Filter-media on PDFs exported from Outlook causes a TikaException error and prevents Items from indexing (DSpace 5.6)

106 views
Skip to first unread message

Webb, Nicholas

unread,
Oct 28, 2016, 3:27:34 PM10/28/16
to dspac...@googlegroups.com
In our DSpace instance (DSpace 5.6 with Mirage 2), we've encountered an issue with Items that fail to appear when searching/browsing a Community or Collection, despite being present in the repository and appearing when you go directly to the Item's URL.

All of the affected Items contain PDFs of Microsoft Outlook mail folders. Rebuilding the index with dspace index-discovery produces the following error for the affected Items:

2016-10-24 13:19:05,144 ERROR org.dspace.discovery.SolrServiceImpl @ Error while writing item to discovery index: 123456789/13074

message:org.apache.tika.exception.TikaException: Failed to parse an email message
org.apache.solr.client.solrj.impl.HttpSolrServer$RemoteSolrException: org.apache.tika.exception.TikaException: Failed to parse an email message
at org.apache.solr.client.solrj.impl.HttpSolrServer.executeMethod(HttpSolrServer.java:552)
at org.apache.solr.client.solrj.impl.HttpSolrServer.request(HttpSolrServer.java:210)
at org.apache.solr.client.solrj.impl.HttpSolrServer.request(HttpSolrServer.java:206)
at org.apache.solr.client.solrj.request.AbstractUpdateRequest.process(AbstractUpdateRequest.java:124)
at org.dspace.discovery.SolrServiceImpl.writeDocument(SolrServiceImpl.java:738)
at org.dspace.discovery.SolrServiceImpl.buildDocument(SolrServiceImpl.java:1419)
at org.dspace.discovery.SolrServiceImpl.indexContent(SolrServiceImpl.java:225)
at org.dspace.discovery.SolrServiceImpl.updateIndex(SolrServiceImpl.java:405)
at org.dspace.discovery.IndexClient.main(IndexClient.java:127)
at sun.reflect.NativeMethodAccessorImpl.invoke0(Native Method)
at sun.reflect.NativeMethodAccessorImpl.invoke(Unknown Source)
at sun.reflect.DelegatingMethodAccessorImpl.invoke(Unknown Source)
at java.lang.reflect.Method.invoke(Unknown Source)
at org.dspace.app.launcher.ScriptLauncher.runOneCommand(ScriptLauncher.java:226)
at org.dspace.app.launcher.ScriptLauncher.main(ScriptLauncher.java:78)

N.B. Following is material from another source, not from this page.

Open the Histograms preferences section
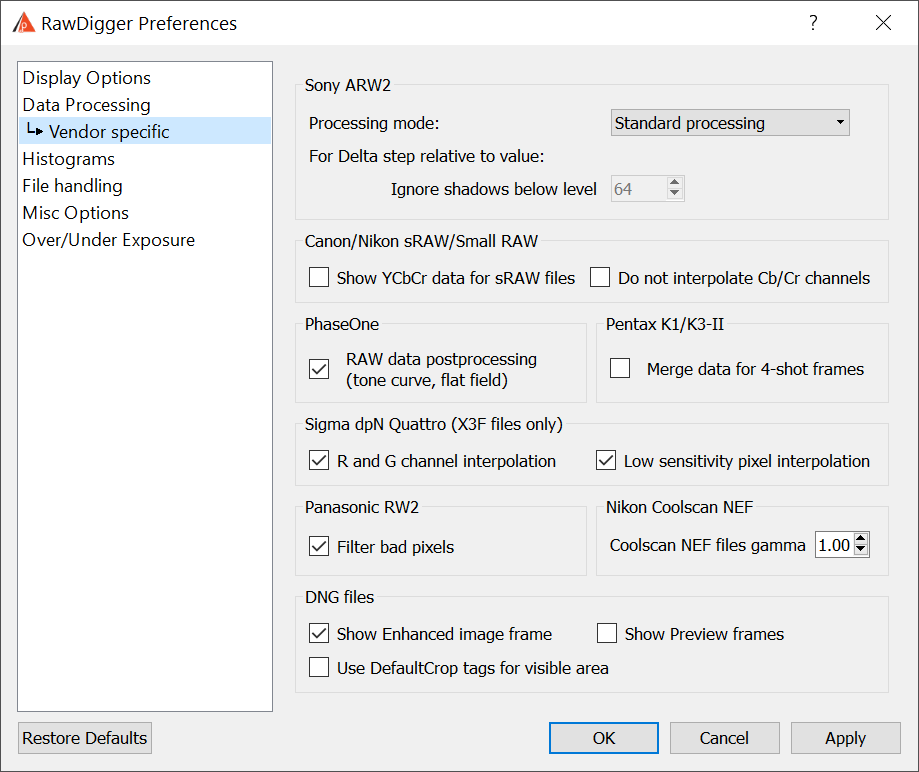Viewport: 919px width, 772px height. (69, 159)
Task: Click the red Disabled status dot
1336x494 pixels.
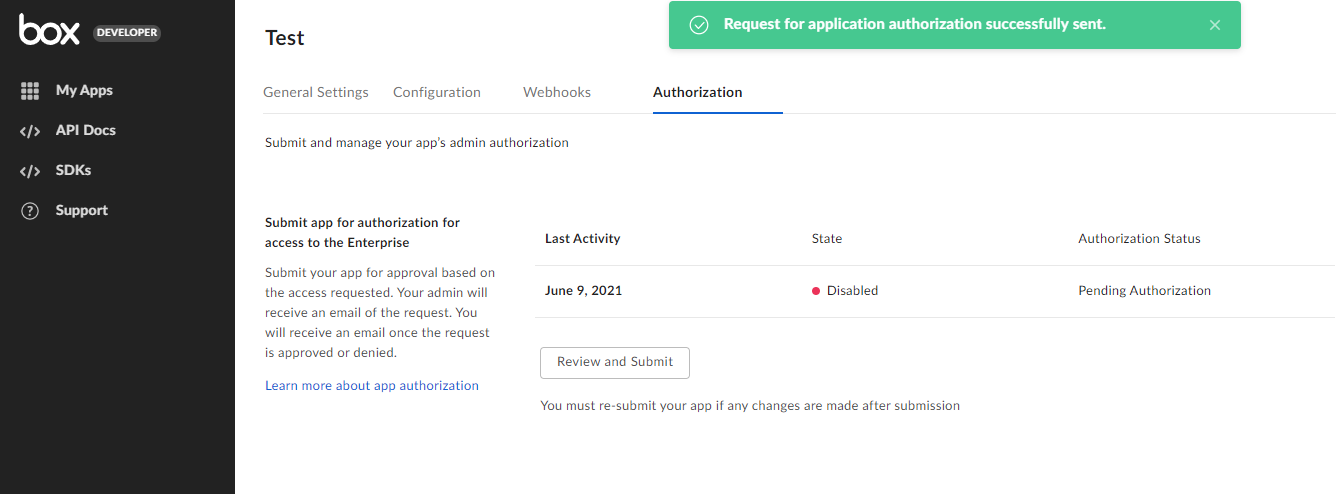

Testing with freshly uploaded Items confirms that the problem is with the text file produced by filter-media, not with the PDF files themselves. A freshly uploaded Item will index properly and appear in the search/browse interface, but will disappear from the index and the interface (with a TikaException in dspace.log) once dspace filter-media is run. If I delete the *.txt file produced by filter-media and update the index with dspace index-discovery, the Item will index properly and become visible again.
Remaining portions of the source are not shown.